My long-term objective is to discover new cellular mechanisms that contribute to alcoholic liver disease (ALD), a progressive disease leading to non-reversible stages that can be fatal. One of the early and reversible precursors of ALD is alcoholic steatosis, in which large triglyceride and cholesterol-rich lipid droplets (LDs) accumulate within hepatocytes, the main functional cell type of the liver. While LDs are believed to be central to the progression of ALD, the cellular mechanisms whereby alcohol disrupts the breakdown of these organelles are poorly understood.
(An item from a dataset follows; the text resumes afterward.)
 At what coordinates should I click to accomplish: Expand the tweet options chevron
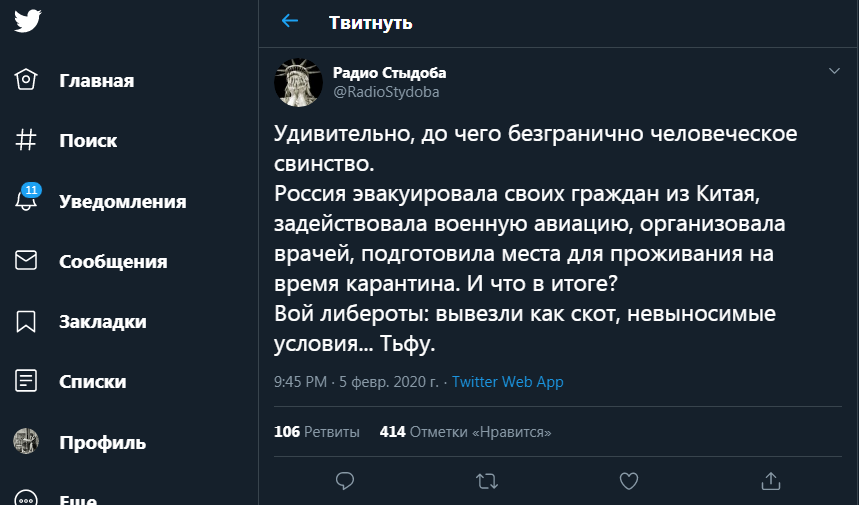[834, 71]
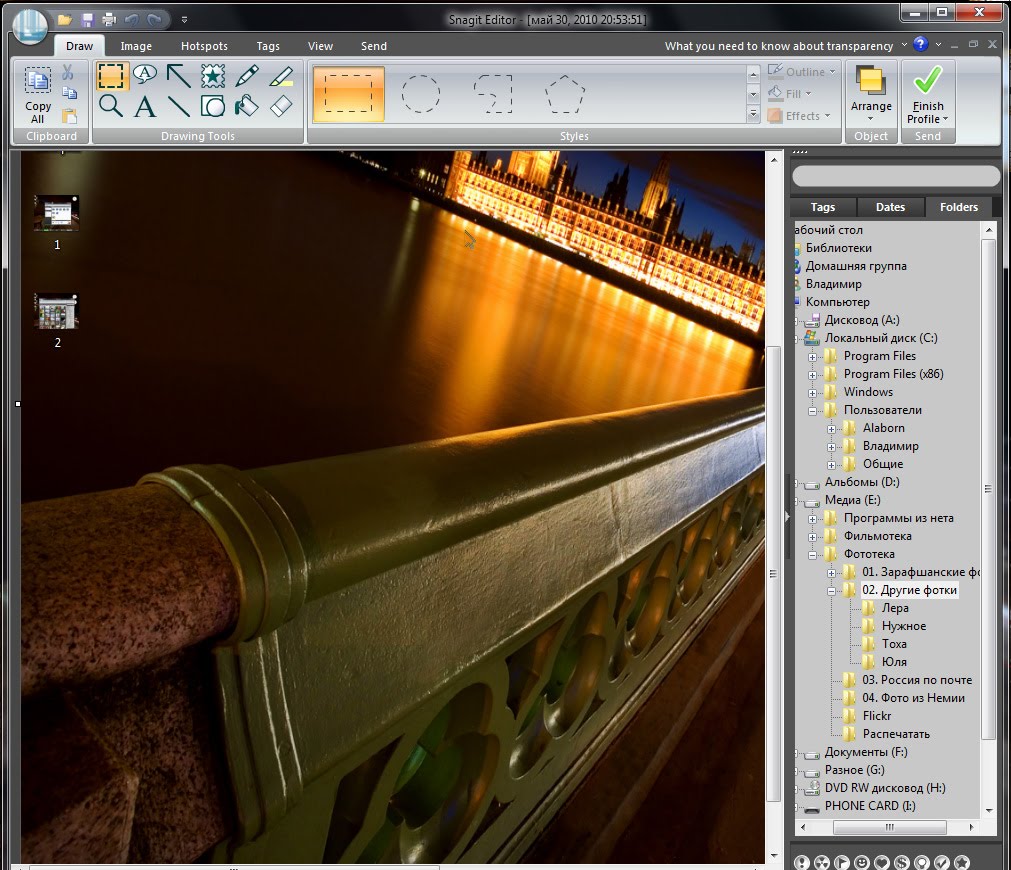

To address this important gap in knowledge, this proposal will define the synergy between two seemingly-distinct processes of lipid droplet catabolism: lipolysis, which utilizes the cAMP pathway to activate and recruit cytosolic lipases to the LD surface, and lipophagy, which utilizes membrane trafficking events that lead to LD breakdown by lysosomal lipases. Preliminary data suggest that lipolysis and lipophagy machinery target discrete, size-based LD subpopulations, and that small LDs are targeted for direct engulfment by multivesicular bodies (MVBs) for catabolism through the late endosomal pathway. Thus, the central hypothesis of this proposal is that EtOH disrupts a sequential mechanism whereby lipolysis acts on large LDs to reduce their size for direct uptake by endosomal microlipophagy.
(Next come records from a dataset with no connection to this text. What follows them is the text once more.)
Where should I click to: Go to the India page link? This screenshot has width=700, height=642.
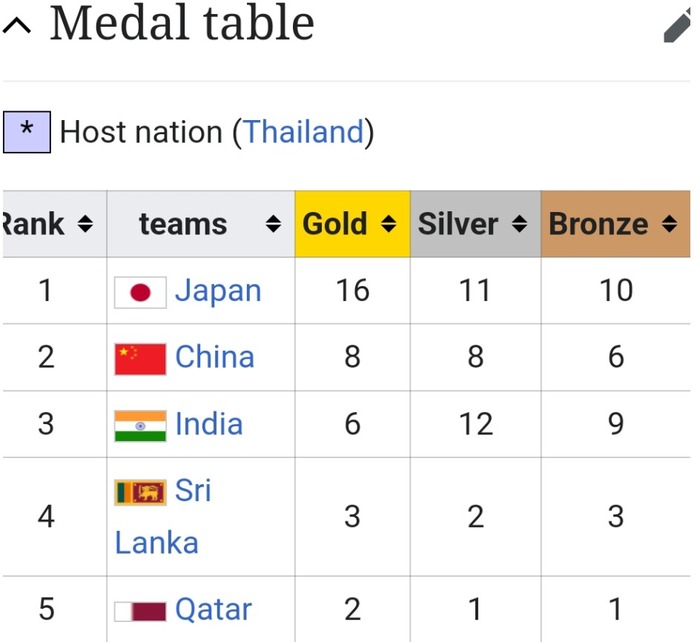[x=208, y=424]
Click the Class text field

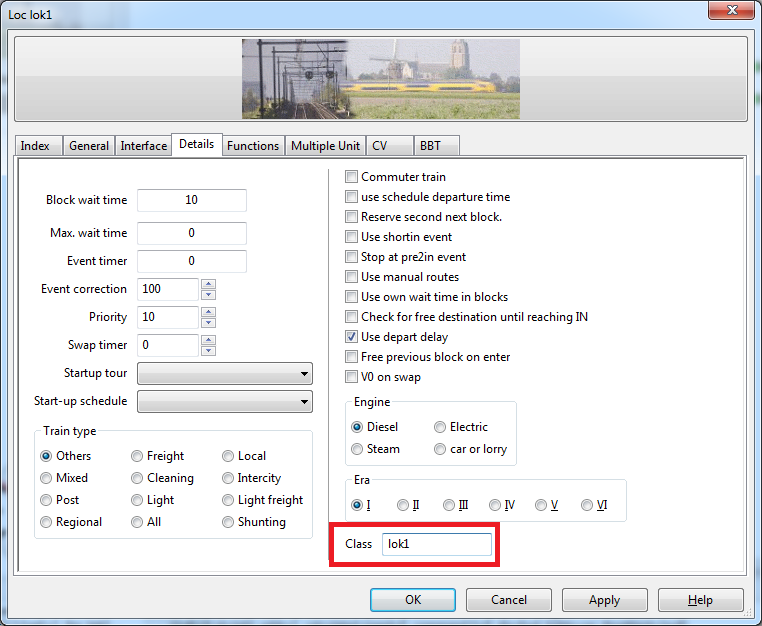(x=436, y=544)
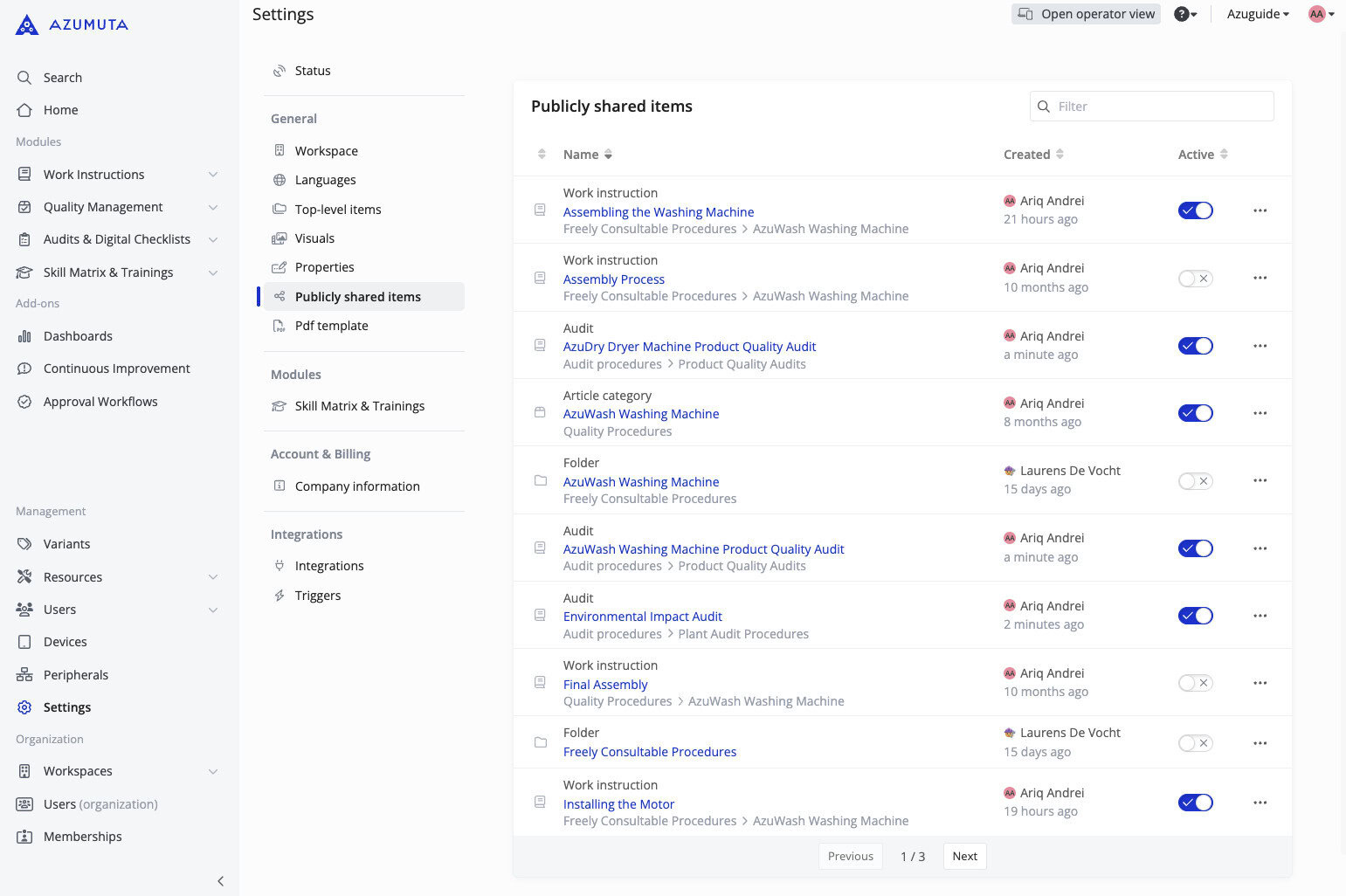1346x896 pixels.
Task: Expand the Work Instructions module chevron
Action: tap(213, 175)
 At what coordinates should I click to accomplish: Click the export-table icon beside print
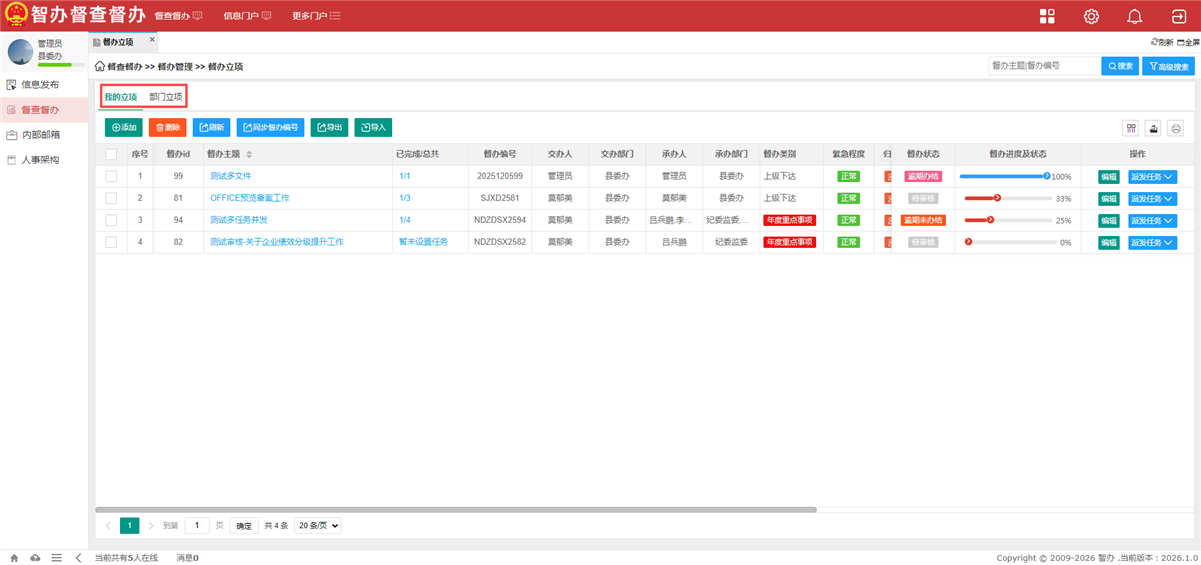[x=1153, y=128]
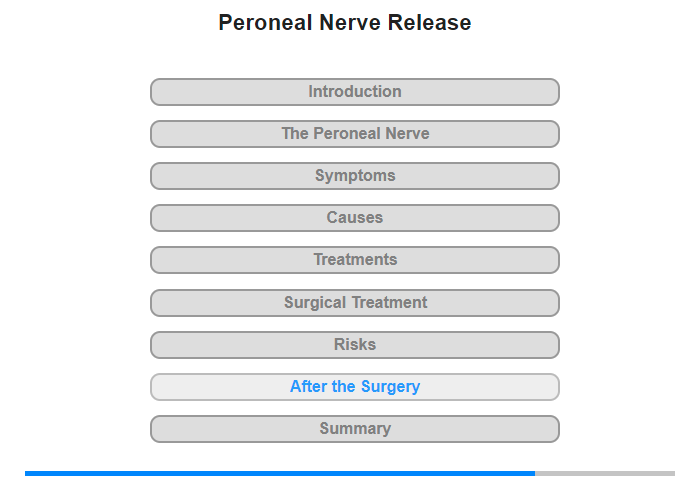Viewport: 700px width, 480px height.
Task: Pick the Risks bar above After the Surgery
Action: (354, 345)
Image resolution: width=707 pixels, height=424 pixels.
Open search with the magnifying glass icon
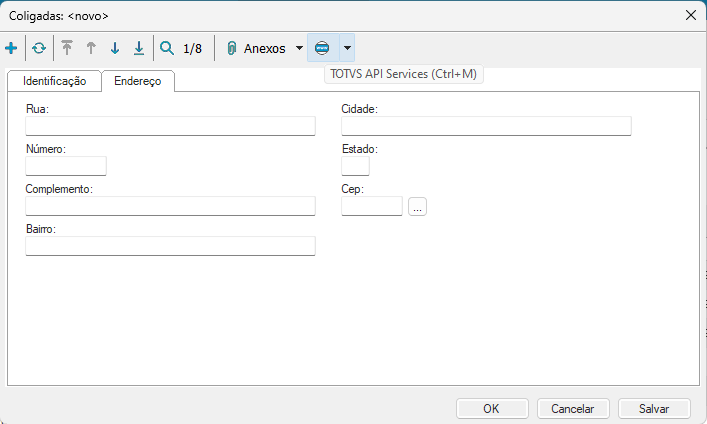point(167,48)
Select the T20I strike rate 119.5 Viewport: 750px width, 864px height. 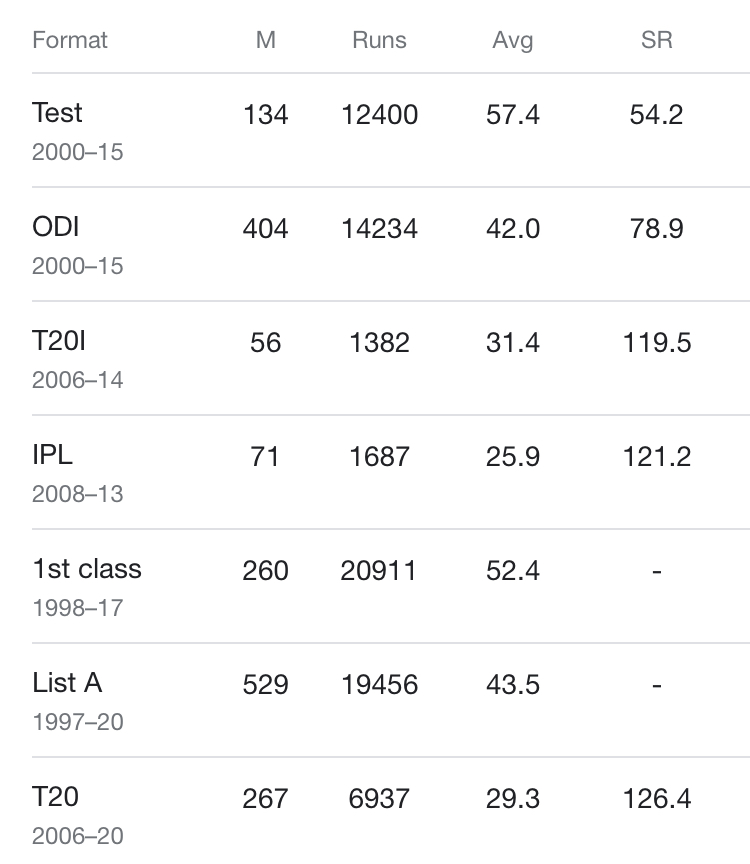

In Aim 1, I will determine the role of cytosolic lipases in protecting against ALD progression.
In Aim 2, I will determine effect of EtOH on a sequential ?lipolysis-to-lipophagy? pathway and define the mechanisms by which MVB/endosomes facilitate microlipophagy of small LDs.
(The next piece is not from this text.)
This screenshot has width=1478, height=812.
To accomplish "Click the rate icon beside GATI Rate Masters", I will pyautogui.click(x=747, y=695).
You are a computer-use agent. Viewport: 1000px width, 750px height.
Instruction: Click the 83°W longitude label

In Aim 3, I will integrate my previous expertise with this new knowledge and training to define novel cAMP signaling mechanisms that support lipolysis and lipophagy to combat alcoholic steatosis. The exceptionally strong research environment within Mayo Clinic?s Division of Gastroenterology and Hepatology is ideal for this training. To accomplish these aims, I will receive hands-on training in rodent models of chronic alcohol consumption, comparative proteomics, and bioinformatics. This new training complements my current skillset in cell signaling, microscopy, and biochemistry, and provides a multidisciplinary toolbox to comprehensively assess lipid catabolism in the liver. The proposed research will integrate my expertise in cAMP/PKA signaling mechanisms from my graduate school training with my postdoctoral expertise in lipid droplet biology and alcoholic steatosis. With the help of my mentor, Dr. Mark McNiven, along with a strong research team including two collaborators and four advisory committee members, I will have all the expertise and training needed to successfully accomplish these aims and transition to an independent research position. The results gained from the proposed research will provide a mechanistic understanding of lipid droplet catabolism in alcoholic fatty liver. Importantly, these studies will provide published research manuscripts and preliminary data in support of a future R01 proposal.

Public Health Relevance

(Public Health Relevance) Fatty liver affects ~90% of heavy drinkers. This project uses microscopy, biochemistry, mass spectrometry, and rodent models of ALD to determine the interplay between lipolysis and lipophagy in the hepatocellular breakdown of lipid droplets. The goal of this work is to gain a comprehensive understanding of hepatic lipid catabolism in order to support the development of pharmacotherapies that mitigate fatty liver progression.

National Institute of Health (NIH)
National Institute on Alcohol Abuse and Alcoholism (NIAAA)
Career Transition Award (K99)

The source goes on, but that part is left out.